Ingtar dio órdenes a Ino y de ese modo él y Hurin fueron los únicos shienarianos que continuaron adentrándose en el stedding en pos de Erith.

Llevando el caballo de las riendas como los otros, Rand levantó la mirada cuando se aproximó Loial, lanzando frecuentes ojeadas a Erith, que se hallaba más adelante con Verin e Ingtar. Hurin caminaba en medio, observando estupefacto a su alrededor algo que Rand no alcanzaba a precisar.

¿No es hermosa, Rand? —preguntó Loial, inclinándose para hablar en voz baja—. Y su voz suena como un canto.

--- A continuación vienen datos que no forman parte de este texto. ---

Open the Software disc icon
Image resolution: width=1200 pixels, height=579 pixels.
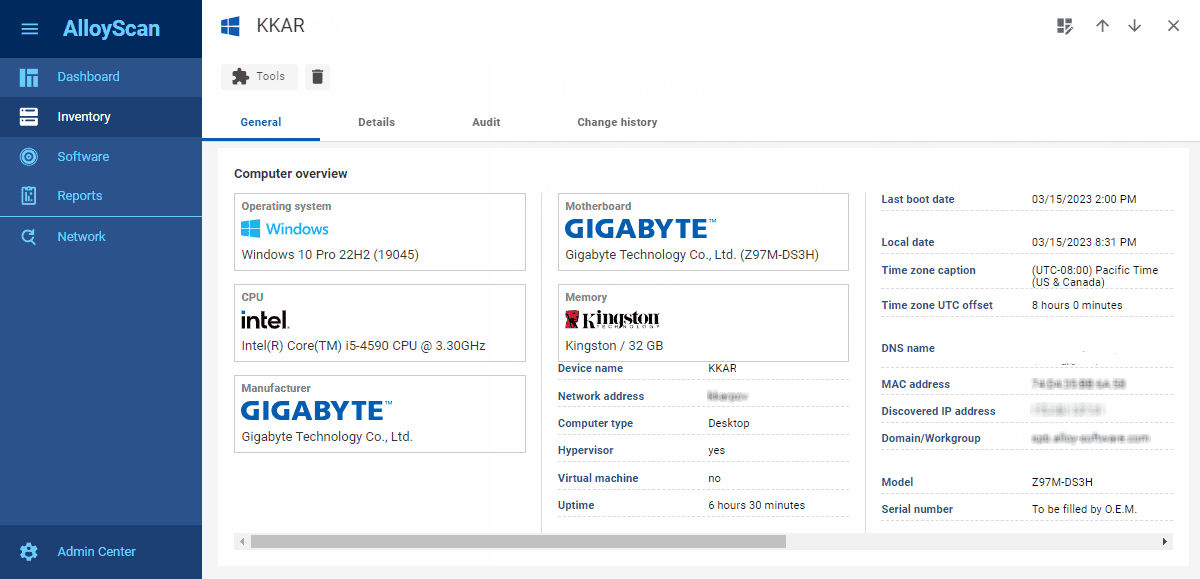click(x=29, y=157)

Mat exhaló un bufido pero, cuando Loial lo miró inquisitivamente, se apresuró a convenir con él:

—Muy guapa, Loial. Un poco alta para mi gusto, compréndelo, pero muy guapa, no cabe duda.

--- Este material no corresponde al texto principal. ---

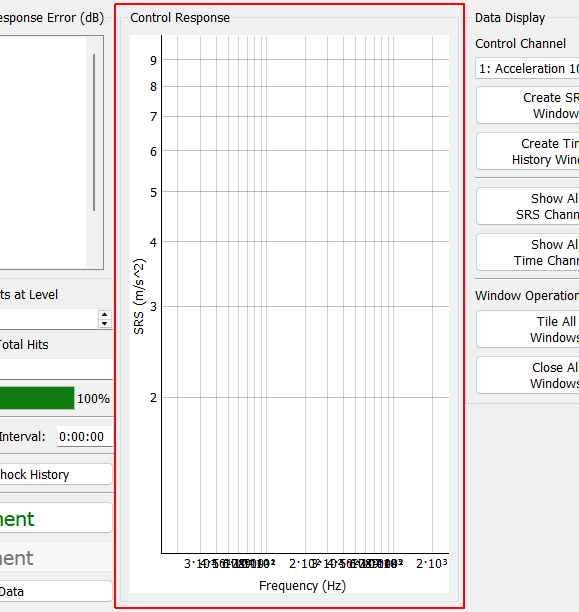Click the Total Hits value field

Loial frunció el entrecejo con incertidumbre, pero asintió.

—Sí, lo es. —Suavizó la expresión—. Es agradable volver a estar en un stedding. No es que la añoranza se hubiera apoderado de mí, claro.

—¿La añoranza? —inquirió Perrin—. No lo comprendo, Loial.

—Los Ogier estamos anclados al stedding, Perrin. Dicen que antes del Desmembramiento del Mundo podíamos ir a donde quisiéramos y quedarnos tanto tiempo como deseáramos, al igual que los humanos, pero eso cambió con el Desmembramiento. Los Ogier quedaron dispersados como los otros pueblos y no podían volver a localizar ninguno de los steddings. Todo se había modificado, todo había mudado de lugar: las montañas, los ríos e incluso los mares.

—Todos sabemos lo que sucedió en el Desmembramiento —señaló con impaciencia Mat—. ¿Qué tiene que ver con esa… esa añoranza?

—Fue durante el exilio, mientras vagábamos perdidos, cuando nos asaltó la añoranza por vez primera. El deseo de sentir el stedding una vez más, de volver a sentirnos en casa. Muchos murieron a causa de ello. Cuando al fin comenzamos a hallar los steddings, uno tras otro, en los años del Pacto de las diez naciones, pareció que por fin habíamos superado la añoranza, pero ésta nos había transformado, había echado raíces en nosotros. Ahora, si un Ogier permanece mucho tiempo fuera del stedding, la añoranza lo asalta de nuevo; comienza a debilitarse y acaba pereciendo si no regresa.

—¿Necesitas quedarte aquí un tiempo? —preguntó ansiosamente Rand—. No es preciso arriesgar la vida para venir con nosotros.

—Lo sabré cuando se manifiesten los primeros síntomas —respondió, riendo, Loial—. Se producirán mucho antes de que pongan en peligro mi vida. Mira, Dalar pasó diez años entre los Marinos sin ver un stedding y regresó sana y salva a casa. —Entre los árboles apareció una mujer Ogier, la cual se detuvo a hablar un momento con Verin. Miró a Ingtar de arriba abajo con aire aparentemente desdeñoso, que hizo pestañear al señor shienariano. Paseó los ojos por Loial, Hurin y los muchachos de Campo de Emond, antes de volver a introducirse en la espesura; Loial parecía intentar esconderse detrás de su caballo—. Además —prosiguió, mirando cautelosamente por encima de la silla el lugar por donde se había marchado—, la vida en un stedding es aburrida comparada con viajar con tres ta’veren.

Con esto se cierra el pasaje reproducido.